■ REQUIREMENT
Once you find the line with "Image resolution: width=159" in the entries below, return exactly every line from it through the line with "Click the help".

(Collected data entries)

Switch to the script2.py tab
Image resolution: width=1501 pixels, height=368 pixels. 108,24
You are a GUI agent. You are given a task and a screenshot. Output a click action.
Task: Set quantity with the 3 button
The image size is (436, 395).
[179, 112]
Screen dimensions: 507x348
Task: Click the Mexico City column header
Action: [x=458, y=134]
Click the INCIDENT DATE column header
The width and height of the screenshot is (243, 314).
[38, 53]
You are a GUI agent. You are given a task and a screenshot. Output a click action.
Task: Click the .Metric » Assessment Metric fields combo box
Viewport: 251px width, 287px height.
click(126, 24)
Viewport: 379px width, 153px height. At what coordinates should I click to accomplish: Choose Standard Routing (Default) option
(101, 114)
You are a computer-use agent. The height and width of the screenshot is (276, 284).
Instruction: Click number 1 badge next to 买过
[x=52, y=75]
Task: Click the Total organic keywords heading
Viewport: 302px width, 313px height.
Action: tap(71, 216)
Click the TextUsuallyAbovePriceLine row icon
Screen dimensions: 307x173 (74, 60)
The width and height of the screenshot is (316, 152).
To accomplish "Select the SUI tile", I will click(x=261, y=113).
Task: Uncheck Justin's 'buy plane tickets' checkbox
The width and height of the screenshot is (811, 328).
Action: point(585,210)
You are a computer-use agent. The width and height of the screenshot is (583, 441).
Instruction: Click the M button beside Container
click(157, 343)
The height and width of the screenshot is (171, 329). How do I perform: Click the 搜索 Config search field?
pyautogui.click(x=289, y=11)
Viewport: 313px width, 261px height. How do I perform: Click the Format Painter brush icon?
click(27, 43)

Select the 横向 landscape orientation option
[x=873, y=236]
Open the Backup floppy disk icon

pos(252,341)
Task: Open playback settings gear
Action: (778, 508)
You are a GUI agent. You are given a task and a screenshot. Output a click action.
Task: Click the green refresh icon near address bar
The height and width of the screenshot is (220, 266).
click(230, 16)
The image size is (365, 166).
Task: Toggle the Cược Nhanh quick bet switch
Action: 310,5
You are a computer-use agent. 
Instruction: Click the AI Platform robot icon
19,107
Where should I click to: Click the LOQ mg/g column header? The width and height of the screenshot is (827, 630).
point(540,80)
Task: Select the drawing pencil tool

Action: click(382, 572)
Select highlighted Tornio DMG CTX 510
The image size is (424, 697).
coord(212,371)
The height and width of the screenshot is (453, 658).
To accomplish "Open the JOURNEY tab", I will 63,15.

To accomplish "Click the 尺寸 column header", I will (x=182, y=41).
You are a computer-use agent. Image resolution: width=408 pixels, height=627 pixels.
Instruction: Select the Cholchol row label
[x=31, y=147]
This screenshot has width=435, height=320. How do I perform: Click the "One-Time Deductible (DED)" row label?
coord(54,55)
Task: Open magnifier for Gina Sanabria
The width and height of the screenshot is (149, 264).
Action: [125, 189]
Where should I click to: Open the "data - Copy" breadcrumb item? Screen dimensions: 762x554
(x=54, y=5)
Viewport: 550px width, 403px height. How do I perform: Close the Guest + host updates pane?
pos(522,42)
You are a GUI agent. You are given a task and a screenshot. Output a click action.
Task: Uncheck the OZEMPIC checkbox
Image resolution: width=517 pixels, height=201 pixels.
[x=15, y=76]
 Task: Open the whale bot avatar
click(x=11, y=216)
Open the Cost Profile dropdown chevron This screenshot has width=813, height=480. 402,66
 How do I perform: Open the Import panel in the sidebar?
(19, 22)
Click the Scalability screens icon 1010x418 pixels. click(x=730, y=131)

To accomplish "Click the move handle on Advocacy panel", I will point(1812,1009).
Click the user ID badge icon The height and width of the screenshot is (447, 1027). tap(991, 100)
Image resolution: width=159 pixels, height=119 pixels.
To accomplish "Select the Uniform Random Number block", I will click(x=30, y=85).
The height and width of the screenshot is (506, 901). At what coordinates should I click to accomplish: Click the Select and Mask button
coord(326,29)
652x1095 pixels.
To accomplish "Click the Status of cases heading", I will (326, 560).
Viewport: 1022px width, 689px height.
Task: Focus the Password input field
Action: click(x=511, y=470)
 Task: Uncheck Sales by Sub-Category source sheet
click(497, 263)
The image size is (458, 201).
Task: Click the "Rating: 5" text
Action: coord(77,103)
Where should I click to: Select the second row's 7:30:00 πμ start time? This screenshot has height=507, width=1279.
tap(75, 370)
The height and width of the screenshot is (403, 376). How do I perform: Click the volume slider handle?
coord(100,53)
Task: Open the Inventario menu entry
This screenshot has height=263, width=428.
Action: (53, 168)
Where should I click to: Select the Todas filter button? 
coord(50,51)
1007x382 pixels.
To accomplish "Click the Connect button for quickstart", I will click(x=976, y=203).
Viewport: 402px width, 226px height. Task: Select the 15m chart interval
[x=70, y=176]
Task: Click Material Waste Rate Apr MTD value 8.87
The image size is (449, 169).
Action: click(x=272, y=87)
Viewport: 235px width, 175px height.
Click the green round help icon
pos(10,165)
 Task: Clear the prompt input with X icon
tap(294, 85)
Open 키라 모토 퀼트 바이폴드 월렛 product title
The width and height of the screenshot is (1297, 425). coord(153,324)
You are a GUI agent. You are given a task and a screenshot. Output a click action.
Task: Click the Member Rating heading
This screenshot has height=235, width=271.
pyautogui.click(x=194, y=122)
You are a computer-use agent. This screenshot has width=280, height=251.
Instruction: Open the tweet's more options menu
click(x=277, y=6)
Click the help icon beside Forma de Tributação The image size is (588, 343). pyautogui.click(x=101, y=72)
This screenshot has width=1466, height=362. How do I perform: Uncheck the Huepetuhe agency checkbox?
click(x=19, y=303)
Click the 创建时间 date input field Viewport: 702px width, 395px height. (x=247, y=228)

■ SOLUTION BELOW
Image resolution: width=159 pixels, height=119 pixels.
To accomplish "Select the Uniform Random Number block", I will click(x=30, y=85).
The height and width of the screenshot is (506, 901). At what coordinates should I click to accomplish: Click the Select and Mask button
coord(326,29)
652x1095 pixels.
To accomplish "Click the Status of cases heading", I will (326, 560).
Viewport: 1022px width, 689px height.
Task: Focus the Password input field
Action: click(x=511, y=470)
 Task: Uncheck Sales by Sub-Category source sheet
click(497, 263)
The image size is (458, 201).
Task: Click the "Rating: 5" text
Action: coord(77,103)
Where should I click to: Select the second row's 7:30:00 πμ start time? This screenshot has height=507, width=1279.
tap(75, 370)
The height and width of the screenshot is (403, 376). How do I perform: Click the volume slider handle?
coord(100,53)
Task: Open the Inventario menu entry
This screenshot has height=263, width=428.
Action: (53, 168)
Where should I click to: Select the Todas filter button? 
coord(50,51)
1007x382 pixels.
To accomplish "Click the Connect button for quickstart", I will click(x=976, y=203).
Viewport: 402px width, 226px height. Task: Select the 15m chart interval
[x=70, y=176]
Task: Click Material Waste Rate Apr MTD value 8.87
The image size is (449, 169).
Action: click(x=272, y=87)
Viewport: 235px width, 175px height.
Click the green round help icon
pos(10,165)
 Task: Clear the prompt input with X icon
tap(294, 85)
Open 키라 모토 퀼트 바이폴드 월렛 product title
The width and height of the screenshot is (1297, 425). coord(153,324)
You are a GUI agent. You are given a task and a screenshot. Output a click action.
Task: Click the Member Rating heading
This screenshot has height=235, width=271.
pyautogui.click(x=194, y=122)
You are a computer-use agent. This screenshot has width=280, height=251.
Instruction: Open the tweet's more options menu
click(x=277, y=6)
Click the help icon beside Forma de Tributação The image size is (588, 343). pyautogui.click(x=101, y=72)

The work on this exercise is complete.